Rare diseases are defined as conditions affecting no more than 5 per 10,000 people (although in actuality, many of these disorders affect are much rarer, with sometimes only a handful of cases per country or even globally). Although the number of people living with any single rare disease will by definition be small, the fact that there are 6-8000 separate diseases under this umbrella of ‘rare’ means that these conditions pose a major public health and social challenge.
The core focus of the John Walton Muscular Dystrophy Research Centre (henceforth JWMDRC) is, naturally enough, Neuromuscular diseases (NMDs), particularly inherited conditions. Our NMD standing is echoed for other diseases/groups of diseases across our University, such as Mitochondrial diseases, rare renal conditions, rare liver, rare bone, etc.
However, in recent years, the JWMDRC -and by extension, Newcastle University as a whole- has shaped a unique reputation as a seat of ‘rare disease’ expertise, housing individuals with a strong understanding of the policy and strategic framework in which individual RD research and exemplary care can take place (indeed, in some cases our Centre actively builds this framework ).
This sort of ‘cross-cutting’ strategic and policy-oriented rare disease expertise can best be demonstrated through 3 key initiatives in which the JWMDRC at Newcastle plays a leading role: Joint Actions for Rare Diseases; European Reference Networks; and RD-Connect
Staff at the John Walton Muscular Dystrophy Research Centre on Rare Disease Day 2018.
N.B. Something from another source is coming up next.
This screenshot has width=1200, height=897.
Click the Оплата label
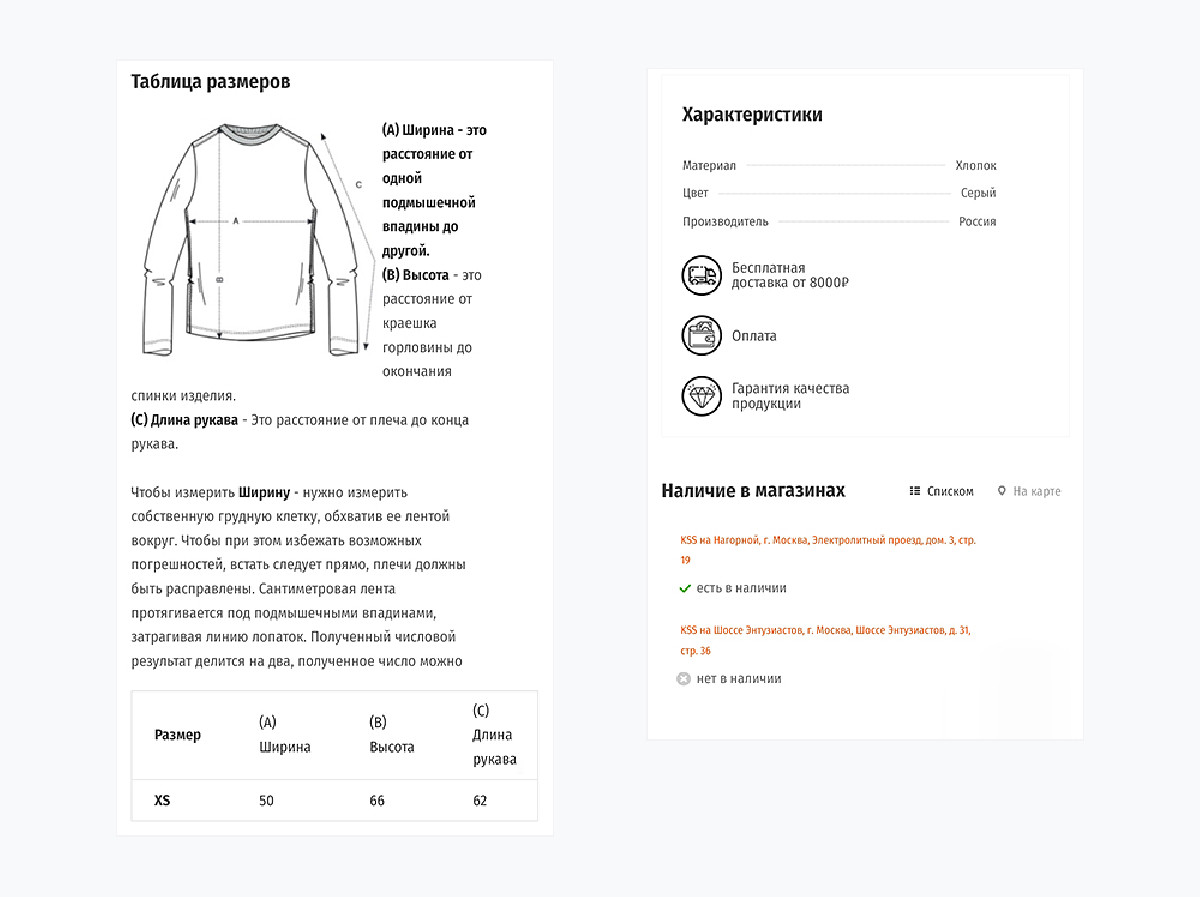click(754, 336)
European Reference Networks are an innovation in rare disease healthcare and research. In essence, these are large, pan-European networks connecting expert centres for broad groups of rare diseases (e.g rare bone disease). Newcastle as a city is leading the field in ERNs – no other Centre anywhere in Europe coordinates as many ERNs . The Coordination Team for the Neuromuscular ERN is based in the JWMDRC.
RD-Connect set out to address the fragmentation and lack of interoperability between precious RD data sources, principally -omics data (especially genomic data from next generation sequencing), detailed clinical descriptions (i.e. phenotypic data), data contained in registries, and biosamples. To fill these gaps, RD-Connect created a global RD research platform, to link data from disparate sources and combine it using state of the art bioinformatics and interoperability expertise. The platform currently contains over 3000 cases, enabling complete clinical profiles to be linked with -omics data and information on biosamples for the same patient: it plays a major role in achieving the research goals of the International RD Research Consortium (IRDiRC).